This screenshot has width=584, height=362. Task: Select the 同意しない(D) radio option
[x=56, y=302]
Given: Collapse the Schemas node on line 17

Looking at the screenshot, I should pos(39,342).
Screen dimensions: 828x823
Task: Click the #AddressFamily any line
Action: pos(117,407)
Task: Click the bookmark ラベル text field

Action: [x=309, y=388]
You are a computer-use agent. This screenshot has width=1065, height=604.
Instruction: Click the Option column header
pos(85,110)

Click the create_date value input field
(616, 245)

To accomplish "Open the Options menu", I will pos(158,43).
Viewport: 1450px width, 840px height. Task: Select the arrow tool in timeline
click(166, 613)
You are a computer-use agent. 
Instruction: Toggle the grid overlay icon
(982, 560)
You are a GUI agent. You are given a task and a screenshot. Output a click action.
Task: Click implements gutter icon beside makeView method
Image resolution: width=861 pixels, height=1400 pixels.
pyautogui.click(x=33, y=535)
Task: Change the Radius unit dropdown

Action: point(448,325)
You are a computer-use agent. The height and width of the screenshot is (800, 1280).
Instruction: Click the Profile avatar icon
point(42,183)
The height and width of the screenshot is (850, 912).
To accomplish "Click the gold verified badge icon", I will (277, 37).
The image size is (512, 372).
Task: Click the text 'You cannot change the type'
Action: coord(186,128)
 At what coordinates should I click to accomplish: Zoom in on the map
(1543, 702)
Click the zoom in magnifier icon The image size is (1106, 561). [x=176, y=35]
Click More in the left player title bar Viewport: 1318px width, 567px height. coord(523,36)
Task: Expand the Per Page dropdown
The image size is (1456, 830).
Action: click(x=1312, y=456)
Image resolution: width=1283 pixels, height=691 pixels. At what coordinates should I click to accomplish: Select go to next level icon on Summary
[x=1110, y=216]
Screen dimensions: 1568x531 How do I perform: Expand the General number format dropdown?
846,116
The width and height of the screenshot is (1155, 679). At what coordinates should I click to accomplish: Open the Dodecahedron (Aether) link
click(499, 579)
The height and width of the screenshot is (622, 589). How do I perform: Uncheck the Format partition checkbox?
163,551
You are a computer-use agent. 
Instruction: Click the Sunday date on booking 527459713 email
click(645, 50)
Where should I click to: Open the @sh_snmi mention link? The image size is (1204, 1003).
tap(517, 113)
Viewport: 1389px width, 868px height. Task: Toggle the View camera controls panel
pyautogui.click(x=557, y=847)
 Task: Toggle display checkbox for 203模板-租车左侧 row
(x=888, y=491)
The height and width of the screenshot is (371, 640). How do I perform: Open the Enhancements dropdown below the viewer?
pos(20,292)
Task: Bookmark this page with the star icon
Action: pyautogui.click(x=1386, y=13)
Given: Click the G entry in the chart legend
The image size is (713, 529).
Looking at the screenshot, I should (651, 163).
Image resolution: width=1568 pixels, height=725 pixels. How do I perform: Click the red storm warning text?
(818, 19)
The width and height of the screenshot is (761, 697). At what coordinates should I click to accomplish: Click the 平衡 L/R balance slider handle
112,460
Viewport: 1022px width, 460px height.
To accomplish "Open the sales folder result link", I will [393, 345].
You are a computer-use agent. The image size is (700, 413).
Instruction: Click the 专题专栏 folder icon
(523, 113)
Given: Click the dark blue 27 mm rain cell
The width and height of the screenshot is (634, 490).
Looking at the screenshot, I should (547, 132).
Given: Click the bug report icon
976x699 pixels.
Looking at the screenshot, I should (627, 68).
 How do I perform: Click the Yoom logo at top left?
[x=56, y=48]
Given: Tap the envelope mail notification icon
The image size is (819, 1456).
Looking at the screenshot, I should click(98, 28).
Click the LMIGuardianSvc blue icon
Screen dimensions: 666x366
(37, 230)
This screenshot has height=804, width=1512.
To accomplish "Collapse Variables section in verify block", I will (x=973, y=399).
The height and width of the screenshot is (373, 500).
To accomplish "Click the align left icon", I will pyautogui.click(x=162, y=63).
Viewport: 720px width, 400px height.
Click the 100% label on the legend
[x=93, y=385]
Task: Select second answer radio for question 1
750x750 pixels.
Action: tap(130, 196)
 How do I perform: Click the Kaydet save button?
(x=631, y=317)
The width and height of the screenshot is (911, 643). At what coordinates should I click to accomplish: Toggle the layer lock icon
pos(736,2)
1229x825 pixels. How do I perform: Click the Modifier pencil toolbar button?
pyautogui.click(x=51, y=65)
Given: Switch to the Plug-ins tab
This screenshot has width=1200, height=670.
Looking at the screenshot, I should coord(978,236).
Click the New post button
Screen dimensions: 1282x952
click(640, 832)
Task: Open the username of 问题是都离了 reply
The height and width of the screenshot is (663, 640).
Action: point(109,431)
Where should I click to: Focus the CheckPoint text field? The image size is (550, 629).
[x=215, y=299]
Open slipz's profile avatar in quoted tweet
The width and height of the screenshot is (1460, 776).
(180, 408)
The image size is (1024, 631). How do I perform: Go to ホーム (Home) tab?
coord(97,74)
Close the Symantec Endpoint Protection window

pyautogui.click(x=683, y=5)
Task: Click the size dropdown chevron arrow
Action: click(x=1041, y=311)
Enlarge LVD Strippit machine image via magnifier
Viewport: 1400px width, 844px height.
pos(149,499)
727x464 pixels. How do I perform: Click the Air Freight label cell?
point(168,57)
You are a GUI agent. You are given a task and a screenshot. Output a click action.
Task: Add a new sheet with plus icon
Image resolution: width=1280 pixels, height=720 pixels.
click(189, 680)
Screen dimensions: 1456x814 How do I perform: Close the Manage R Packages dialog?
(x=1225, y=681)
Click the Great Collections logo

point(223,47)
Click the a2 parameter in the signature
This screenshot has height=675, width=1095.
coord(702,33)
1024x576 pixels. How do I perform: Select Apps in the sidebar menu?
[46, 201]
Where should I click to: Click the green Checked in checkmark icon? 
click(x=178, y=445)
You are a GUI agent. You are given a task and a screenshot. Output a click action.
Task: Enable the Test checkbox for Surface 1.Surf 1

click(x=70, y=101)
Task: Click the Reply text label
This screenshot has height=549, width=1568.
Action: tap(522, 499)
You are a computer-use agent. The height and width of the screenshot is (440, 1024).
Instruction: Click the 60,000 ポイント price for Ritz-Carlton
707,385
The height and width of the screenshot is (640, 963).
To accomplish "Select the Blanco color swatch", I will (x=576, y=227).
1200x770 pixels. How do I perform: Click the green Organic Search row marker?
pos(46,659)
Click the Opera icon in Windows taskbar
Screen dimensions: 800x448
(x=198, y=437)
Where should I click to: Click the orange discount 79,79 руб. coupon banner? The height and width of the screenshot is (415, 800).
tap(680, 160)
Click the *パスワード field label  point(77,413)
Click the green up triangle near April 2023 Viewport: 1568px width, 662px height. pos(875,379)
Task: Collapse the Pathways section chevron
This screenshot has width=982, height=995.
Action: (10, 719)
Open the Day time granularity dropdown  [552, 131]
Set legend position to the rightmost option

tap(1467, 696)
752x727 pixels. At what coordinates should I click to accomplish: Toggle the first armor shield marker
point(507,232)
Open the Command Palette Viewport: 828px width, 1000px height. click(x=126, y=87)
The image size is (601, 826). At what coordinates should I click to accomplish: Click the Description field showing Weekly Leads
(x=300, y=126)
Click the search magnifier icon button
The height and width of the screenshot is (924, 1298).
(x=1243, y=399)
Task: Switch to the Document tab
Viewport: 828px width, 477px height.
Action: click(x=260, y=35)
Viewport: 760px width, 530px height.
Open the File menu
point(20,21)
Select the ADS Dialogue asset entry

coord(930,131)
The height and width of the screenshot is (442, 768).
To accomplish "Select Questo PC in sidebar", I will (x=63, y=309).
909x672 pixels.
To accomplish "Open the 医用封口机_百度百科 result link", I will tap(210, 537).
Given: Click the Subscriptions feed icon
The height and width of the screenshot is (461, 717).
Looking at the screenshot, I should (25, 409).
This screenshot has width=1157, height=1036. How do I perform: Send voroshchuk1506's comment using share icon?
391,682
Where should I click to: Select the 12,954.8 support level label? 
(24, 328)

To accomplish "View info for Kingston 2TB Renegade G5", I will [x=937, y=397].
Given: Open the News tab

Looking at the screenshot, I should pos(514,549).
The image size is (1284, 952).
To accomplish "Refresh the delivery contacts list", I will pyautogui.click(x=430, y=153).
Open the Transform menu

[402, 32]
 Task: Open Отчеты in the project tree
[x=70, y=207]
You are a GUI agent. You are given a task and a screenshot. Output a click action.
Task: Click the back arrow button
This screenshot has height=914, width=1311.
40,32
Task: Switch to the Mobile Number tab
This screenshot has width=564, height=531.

• [TASK]:
Pull together all lines from the data that mention the word "section".

• [EXERCISE ANSWER]:
To accomplish "Collapse Variables section in verify block", I will (x=973, y=399).
Task: Collapse the Pathways section chevron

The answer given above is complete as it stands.